Cite as: https://gfzpublic.gfz.de/pubman/item/item_5036669
Abstract
Volcanic edifices are subject to a range of constructional and degradational processes, from explosive eruptions and effusive lava emplacement, to fluvial incision, glacial carving, and mass wasting; acting over various spatial and temporal scales and shaping the edifice. Understanding how an edifice's morphology evolves to reflect the interdependency of these processes is still in its early stages, complicated by physical process laws that remain underdeveloped within volcanic regions. Numerical modeling provides a useful tool to analyze this evolution by generalizing many of the processes that exist on volcanoes and considering their overarching effects on morphology over 100–1000 kyr timescales. Yet, despite advancement in applying numerical models to quantify landscape evolution, a basic understanding of drainage development and evolution on conical landforms in general remains incomplete.
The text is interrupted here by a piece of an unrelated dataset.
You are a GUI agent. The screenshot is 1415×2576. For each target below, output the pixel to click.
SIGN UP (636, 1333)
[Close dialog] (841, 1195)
Using simplified landscape evolution modeling, we test the ability to recreate natural volcano morphology evolution broadly as a consequence of the competition between topographic growth, fluvial erosion, and soil creep on a conical landform. Conducting a suite of models for volcanic edifice evolution over a nondimensional parameter space and comparing numerical edifice landform and radial drainage basin morphology trends to nature, we find a significant degree of overlap. Furthermore, we perform a misfit analysis between nature and models to constrain best-fitting erosional parameters within our nondimensional framework. Finally, we explore the effect of edifice size on radial drainage development and discuss the effects of other processes on edifice morphology. Our results suggest that despite the intricacies of multiple spatiotemporally-varying processes that occur on volcanic edifices, natural edifice morphological evolution is consistent with generalized construction and erosion models. This work thus lays the foundation for more detailed studies to investigate volcano histories through numerical modeling of a volcano's morphology.